If memory cannot be allocated,
callers may block awaiting free memory,
or the failure may be reflected to the caller immediately.
The allocator will not block awaiting free map entries, however,
as exhaustion of the page map usually indicates that buffers have been lost
due to a ``leak.''
The private page table is used by the network buffer management
routines in remapping pages to
be logically contiguous as the need arises. In addition, an
array of reference counts parallels the page table and is used
when multiple references to a page are present.
.PP
Mbufs are 128 byte structures, 8 fitting in a 1Kbyte
page of memory. When data is placed in mbufs,
it is copied or remapped into logically contiguous pages of
memory from the network page pool if possible.
Data smaller than half of the size
of a page is copied into one or more 112 byte mbuf data areas.
.NH 2
Protocol buffering policies
.PP
Protocols reserve fixed amounts of
buffering for send and receive queues at socket creation time. These
amounts define the high and low water marks used by the socket routines
in deciding when to block and unblock a process. The reservation
of space does not currently
result in any action by the memory management
routines.
.PP
Protocols which provide connection level flow control do this
based on the amount of space in the associated socket queues. That
is, send windows are calculated based on the amount of free space
in the socket's receive queue, while receive windows are adjusted
based on the amount of data awaiting transmission in the send queue.
Care has been taken to avoid the ``silly window syndrome'' described
in [Clark82] at both the sending and receiving ends.
.NH 2
Queue limiting
.PP
Incoming packets from the network are always received unless
memory allocation fails. However, each Level 1 protocol
input queue
has an upper bound on the queue's length, and any packets
exceeding that bound are discarded. It is possible for a host to be
overwhelmed by excessive network traffic (for instance a host
acting as a gateway from a high bandwidth network to a low bandwidth
network).

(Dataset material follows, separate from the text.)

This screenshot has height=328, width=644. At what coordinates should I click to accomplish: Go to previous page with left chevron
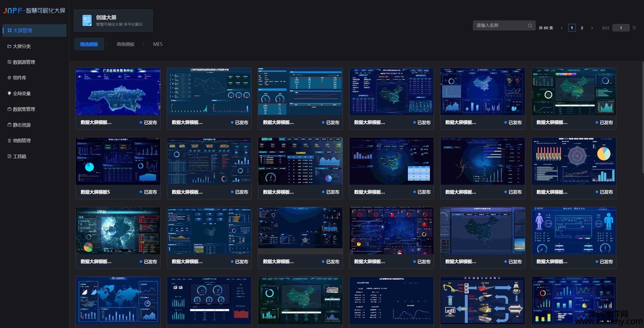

As a ``defensive'' mechanism the queue limits may be
adjusted to throttle network traffic load on a host.
Consider a host willing to devote some percentage of
its machine to handling network traffic.
If the cost of handling an
incoming packet can be calculated so that an acceptable
``packet handling rate''
can be determined, then input queue lengths may be dynamically
adjusted based on a host's network load and the number of packets
awaiting processing. Obviously, discarding packets is
not a satisfactory solution to a problem such as this
(simply dropping packets is likely to increase the load on a network);
the queue lengths were incorporated mainly as a safeguard mechanism.
.NH 2
Packet forwarding
.PP
When packets can not be forwarded because of memory limitations,
the system attempts to generate a ``source quench'' message. In addition,
any other problems encountered during packet forwarding are also
reflected back to the sender in the form of ICMP packets. This
helps hosts avoid unneeded retransmissions.
.PP
Broadcast packets are never forwarded due to possible dire
consequences. In an early stage of network development, broadcast
packets were forwarded and a ``routing loop'' resulted in network
saturation and every host on the network crashing.